Schneider Electric’s RFC-2350

1. Document information

This document contains a description of Schneider Electric’s CERT and CPCERT in accordance with RFC 2350 specification.

It provides basic information about Schneider Electric’s CERT and CPCERT, describes its responsibilities and services offered.

1.1 Date of the last update 

Version 1, created on 10/27/2022

1.2 Distribution List for Notifications 

There is no distribution list for notifications. 

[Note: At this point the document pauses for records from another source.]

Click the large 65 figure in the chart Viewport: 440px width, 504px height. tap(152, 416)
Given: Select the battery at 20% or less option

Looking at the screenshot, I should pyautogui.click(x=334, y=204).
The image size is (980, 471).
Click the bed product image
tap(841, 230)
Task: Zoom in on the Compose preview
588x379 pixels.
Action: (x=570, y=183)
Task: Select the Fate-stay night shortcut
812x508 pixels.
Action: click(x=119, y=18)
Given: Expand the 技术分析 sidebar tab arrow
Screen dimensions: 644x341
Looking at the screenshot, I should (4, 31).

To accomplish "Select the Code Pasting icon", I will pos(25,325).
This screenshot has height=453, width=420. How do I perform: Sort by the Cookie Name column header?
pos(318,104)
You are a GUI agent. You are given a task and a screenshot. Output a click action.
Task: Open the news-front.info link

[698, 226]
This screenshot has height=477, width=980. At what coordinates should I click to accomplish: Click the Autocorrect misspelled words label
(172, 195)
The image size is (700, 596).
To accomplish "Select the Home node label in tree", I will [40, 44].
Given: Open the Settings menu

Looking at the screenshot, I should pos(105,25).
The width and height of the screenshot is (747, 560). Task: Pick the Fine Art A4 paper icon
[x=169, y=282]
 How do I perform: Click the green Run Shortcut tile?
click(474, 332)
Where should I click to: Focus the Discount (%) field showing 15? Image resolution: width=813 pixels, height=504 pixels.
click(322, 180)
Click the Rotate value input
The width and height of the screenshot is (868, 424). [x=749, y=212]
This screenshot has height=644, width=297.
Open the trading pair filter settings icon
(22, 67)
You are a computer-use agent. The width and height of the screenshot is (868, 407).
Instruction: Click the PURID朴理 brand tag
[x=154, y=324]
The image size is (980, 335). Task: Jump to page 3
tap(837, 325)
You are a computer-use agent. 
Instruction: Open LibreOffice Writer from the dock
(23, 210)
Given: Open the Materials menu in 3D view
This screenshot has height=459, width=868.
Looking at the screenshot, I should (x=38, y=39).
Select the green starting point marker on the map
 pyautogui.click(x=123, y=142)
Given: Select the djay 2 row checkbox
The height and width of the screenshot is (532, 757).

1.3 Locations where this Document May Be Found 

The current and latest version of this document is available at Schneider Electric’s website.

1.4 Document identification 

Title: ‘Schneider Electric’s RFC-2350’

Version: 1  

Document Date: 11/10/2022 

Expiration: this document is valid until superseded by a later version

2. Contact information 

2.1 Name of the team 

Team Name: CERT Schneider Electric 

• Short Team Name: SE-CERT 
• Email: cert@se.com 

Team Name: CPCERT Schneider Electric 

• Short Team Name: CPCERT 
• Email: cpcert@se.com 

2.2 Address 

Schneider Electric 

35 rue Joseph Monier, 92500, Rueil Malmaison, France 

2.3 Time zone 

SE-CERT operates 24/7 

CPCERT operates – Monday to Friday 8:00 -17:00 EST 

2.4 Telephone Number 

None available. 

2.5 Facsimile Number 

None available. 

2.6 Electronic Mail Address 

If you need to notify us about an information security incident or a cyber-threat targeting or involving Schneider Electric, please contact us at: cert@se.com. If you need to notify us about vulnerabilities on Schneider Electric’s product, please contact us at: cpcert@se.com. 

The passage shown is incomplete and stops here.